Records to process:
○ ○ ○

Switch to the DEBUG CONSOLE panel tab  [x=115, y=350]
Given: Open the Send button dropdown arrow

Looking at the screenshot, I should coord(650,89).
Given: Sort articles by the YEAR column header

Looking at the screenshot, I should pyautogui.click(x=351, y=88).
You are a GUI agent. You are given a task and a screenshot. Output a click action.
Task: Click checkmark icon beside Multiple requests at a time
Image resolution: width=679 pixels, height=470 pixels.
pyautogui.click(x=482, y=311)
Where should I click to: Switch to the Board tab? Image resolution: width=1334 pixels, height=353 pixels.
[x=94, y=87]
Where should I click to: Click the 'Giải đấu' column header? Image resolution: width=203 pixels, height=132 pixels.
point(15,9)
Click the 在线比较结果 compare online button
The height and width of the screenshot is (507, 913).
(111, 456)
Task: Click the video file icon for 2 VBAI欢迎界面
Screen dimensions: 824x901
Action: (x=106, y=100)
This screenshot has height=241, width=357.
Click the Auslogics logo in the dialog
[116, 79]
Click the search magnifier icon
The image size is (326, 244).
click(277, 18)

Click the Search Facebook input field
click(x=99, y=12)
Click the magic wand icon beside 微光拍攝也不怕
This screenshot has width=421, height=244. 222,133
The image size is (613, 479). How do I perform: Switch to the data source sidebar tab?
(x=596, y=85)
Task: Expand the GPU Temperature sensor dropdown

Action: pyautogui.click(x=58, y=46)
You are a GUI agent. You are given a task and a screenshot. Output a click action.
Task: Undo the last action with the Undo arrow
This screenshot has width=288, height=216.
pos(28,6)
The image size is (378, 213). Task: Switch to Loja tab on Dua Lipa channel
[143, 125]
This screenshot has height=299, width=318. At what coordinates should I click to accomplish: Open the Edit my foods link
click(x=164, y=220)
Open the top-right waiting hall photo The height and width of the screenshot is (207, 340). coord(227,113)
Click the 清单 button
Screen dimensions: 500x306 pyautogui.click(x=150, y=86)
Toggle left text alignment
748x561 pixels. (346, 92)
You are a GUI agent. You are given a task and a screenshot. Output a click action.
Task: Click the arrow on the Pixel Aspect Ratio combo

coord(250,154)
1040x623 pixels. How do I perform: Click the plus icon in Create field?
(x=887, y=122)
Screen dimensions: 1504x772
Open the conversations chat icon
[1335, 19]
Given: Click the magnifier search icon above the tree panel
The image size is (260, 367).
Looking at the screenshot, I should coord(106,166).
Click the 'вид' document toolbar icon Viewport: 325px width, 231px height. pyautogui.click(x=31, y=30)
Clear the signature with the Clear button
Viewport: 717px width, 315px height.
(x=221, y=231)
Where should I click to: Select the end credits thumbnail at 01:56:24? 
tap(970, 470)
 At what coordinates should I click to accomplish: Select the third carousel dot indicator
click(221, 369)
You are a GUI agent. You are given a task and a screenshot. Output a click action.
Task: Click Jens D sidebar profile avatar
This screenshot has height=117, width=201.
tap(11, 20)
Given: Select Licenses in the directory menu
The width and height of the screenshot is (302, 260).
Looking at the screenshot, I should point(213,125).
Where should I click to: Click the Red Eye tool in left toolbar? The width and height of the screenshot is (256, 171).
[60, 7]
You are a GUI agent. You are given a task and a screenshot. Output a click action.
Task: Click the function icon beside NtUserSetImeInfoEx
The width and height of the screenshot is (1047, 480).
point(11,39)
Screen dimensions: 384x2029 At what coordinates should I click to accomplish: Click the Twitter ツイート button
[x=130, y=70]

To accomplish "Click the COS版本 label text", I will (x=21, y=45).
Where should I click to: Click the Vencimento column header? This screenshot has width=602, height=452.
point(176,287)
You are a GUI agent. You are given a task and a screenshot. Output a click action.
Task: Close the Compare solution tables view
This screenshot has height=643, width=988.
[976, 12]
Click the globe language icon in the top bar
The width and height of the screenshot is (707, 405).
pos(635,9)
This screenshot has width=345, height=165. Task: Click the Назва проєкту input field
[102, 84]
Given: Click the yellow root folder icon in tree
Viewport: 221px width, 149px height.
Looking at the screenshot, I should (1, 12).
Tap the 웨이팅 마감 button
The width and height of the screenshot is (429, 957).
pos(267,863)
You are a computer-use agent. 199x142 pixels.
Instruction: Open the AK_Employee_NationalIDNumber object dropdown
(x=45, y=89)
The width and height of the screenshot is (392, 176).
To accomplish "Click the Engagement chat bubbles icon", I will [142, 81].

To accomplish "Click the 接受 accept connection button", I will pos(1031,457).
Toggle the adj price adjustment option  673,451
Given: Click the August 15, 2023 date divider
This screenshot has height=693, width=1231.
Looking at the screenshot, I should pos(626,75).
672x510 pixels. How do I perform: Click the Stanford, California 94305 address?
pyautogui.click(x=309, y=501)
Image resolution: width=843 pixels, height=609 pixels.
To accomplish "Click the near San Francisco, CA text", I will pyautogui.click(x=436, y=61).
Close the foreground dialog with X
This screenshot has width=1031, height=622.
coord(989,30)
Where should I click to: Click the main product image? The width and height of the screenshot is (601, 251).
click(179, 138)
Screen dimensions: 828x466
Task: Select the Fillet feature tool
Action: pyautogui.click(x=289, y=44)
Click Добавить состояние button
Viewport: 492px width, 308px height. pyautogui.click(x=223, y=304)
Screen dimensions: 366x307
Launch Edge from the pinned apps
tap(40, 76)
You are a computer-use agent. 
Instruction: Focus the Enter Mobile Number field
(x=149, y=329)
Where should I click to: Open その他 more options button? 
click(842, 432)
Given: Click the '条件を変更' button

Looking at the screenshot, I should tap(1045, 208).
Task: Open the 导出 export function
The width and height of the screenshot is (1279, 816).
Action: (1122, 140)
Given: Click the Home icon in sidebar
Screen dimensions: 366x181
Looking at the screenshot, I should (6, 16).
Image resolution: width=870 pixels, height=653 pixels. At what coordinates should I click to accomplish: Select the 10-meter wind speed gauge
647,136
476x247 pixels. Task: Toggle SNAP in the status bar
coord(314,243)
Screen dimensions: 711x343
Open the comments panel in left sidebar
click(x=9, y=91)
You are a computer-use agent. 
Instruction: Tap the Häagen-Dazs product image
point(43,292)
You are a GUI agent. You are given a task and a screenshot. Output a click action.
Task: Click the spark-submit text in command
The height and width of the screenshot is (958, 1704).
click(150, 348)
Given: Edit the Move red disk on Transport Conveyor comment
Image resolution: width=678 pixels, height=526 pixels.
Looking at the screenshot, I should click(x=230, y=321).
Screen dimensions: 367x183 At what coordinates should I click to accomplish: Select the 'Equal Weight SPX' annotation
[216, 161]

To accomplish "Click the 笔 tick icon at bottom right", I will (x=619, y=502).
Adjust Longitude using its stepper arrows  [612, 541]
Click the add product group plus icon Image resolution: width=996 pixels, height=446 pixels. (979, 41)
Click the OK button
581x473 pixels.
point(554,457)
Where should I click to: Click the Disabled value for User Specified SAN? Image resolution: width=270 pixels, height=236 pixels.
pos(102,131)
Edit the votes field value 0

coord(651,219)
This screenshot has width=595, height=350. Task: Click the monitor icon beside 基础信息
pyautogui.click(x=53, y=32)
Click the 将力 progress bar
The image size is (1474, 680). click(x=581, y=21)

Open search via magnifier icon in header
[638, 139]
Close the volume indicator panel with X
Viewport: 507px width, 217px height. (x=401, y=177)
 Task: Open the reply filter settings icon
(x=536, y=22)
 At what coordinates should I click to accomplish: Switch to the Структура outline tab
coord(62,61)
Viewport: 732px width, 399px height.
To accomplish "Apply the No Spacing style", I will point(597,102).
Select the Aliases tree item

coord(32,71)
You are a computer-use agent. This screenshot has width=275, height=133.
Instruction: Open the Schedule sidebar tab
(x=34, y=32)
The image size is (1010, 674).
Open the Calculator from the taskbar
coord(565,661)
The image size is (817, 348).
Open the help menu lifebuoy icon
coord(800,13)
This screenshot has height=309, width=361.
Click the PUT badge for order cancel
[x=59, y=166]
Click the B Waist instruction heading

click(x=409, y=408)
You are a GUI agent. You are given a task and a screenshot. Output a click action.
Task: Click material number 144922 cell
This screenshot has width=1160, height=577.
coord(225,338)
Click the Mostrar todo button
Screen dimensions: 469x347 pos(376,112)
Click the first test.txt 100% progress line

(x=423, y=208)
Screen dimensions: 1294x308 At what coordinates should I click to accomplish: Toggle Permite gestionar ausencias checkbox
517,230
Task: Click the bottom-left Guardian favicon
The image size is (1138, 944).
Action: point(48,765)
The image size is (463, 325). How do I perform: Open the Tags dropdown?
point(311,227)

○ ○ ○

What the exercise asks: Reproduce verbatim the range of lines that opens the records and closes with the line containing "Task: Click checkmark". Omit everything after it.

Result of this exercise:
Switch to the DEBUG CONSOLE panel tab  [x=115, y=350]
Given: Open the Send button dropdown arrow

Looking at the screenshot, I should coord(650,89).
Given: Sort articles by the YEAR column header

Looking at the screenshot, I should pyautogui.click(x=351, y=88).
You are a GUI agent. You are given a task and a screenshot. Output a click action.
Task: Click checkmark icon beside Multiple requests at a time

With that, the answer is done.